Methods: A total of 143 patients with previously untreated glioma were scanned immediately before surgical resection using conventional anatomical MR imaging, and with uniform acquisition of perfusion-weighted imaging, diffusion-weighted imaging, and proton MR spectroscopic imaging. Regions of interest corresponding to anatomic and metabolic lesions were identified to assess tumor burden. MR parameters that had been found to be predictive of survival in patients with grade IV glioma were evaluated as a function of tumor grade and histological sub-type. Based on these finding both anatomic and physiologic imaging parameters were then integrated to generate an algorithm for management of patients with newly diagnosed presumed glioma.
Results: Histological analysis indicated that the population comprised 56 patients with grade II, 31 with grade III, and 56 with grade IV glioma.
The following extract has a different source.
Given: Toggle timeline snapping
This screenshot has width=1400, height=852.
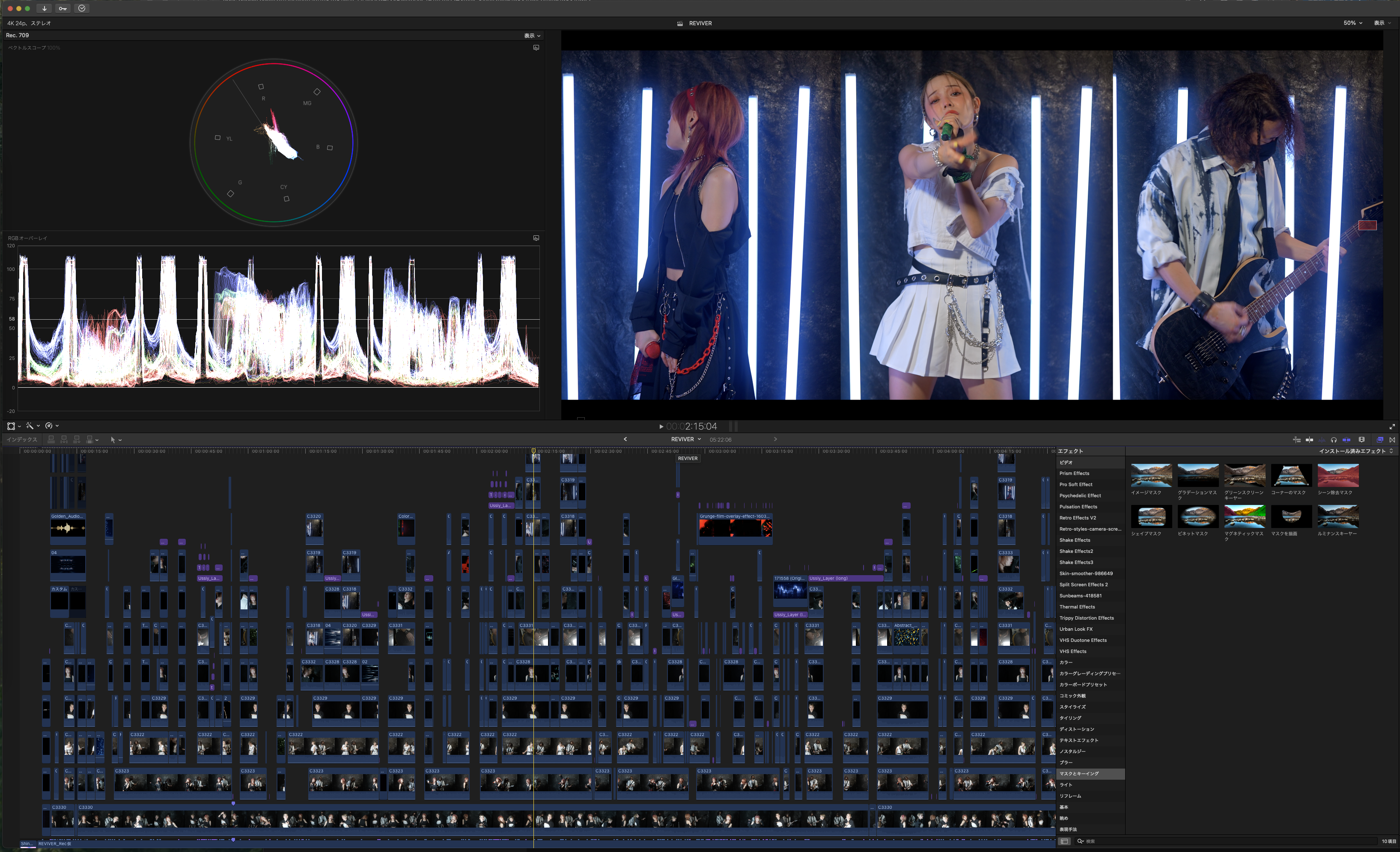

Based on standard anatomic imaging, the presence of hypointense necrotic regions in post-Gadolinium T1-weighted images and the percentage of the T2 hyperintense lesion that was either enhancing or necrotic were effective in identifying patients with grade IV glioma. The individual parameters of diffusion and perfusion parameters were significantly different for patients with grade II astrocytoma versus oligodendroglioma sub-types. All tumors had regions with elevated choline to N-acetylasparate index (CNI). Lactate was higher for grade III and grade IV glioma and lipid was significantly elevated for grade IV glioma. These results were integrated into a proposed management algorithm for newly diagnosed glioma that will need to be prospectively tested in future studies.
Conclusion: Metabolic and physiologic imaging characteristics provide information about tumor heterogeneity that may be important for assisting the surgeon to ensure acquisition of representative histology. Correlation of these integrated MR parameters with clinical features will need to be assessed with respect to their role in predicting outcome and stratifying patients into risk groups for clinical trials. Future studies will use image directed tissue sampling to confirm the biological interpretation of these parameters and to assess how they change in response to therapy.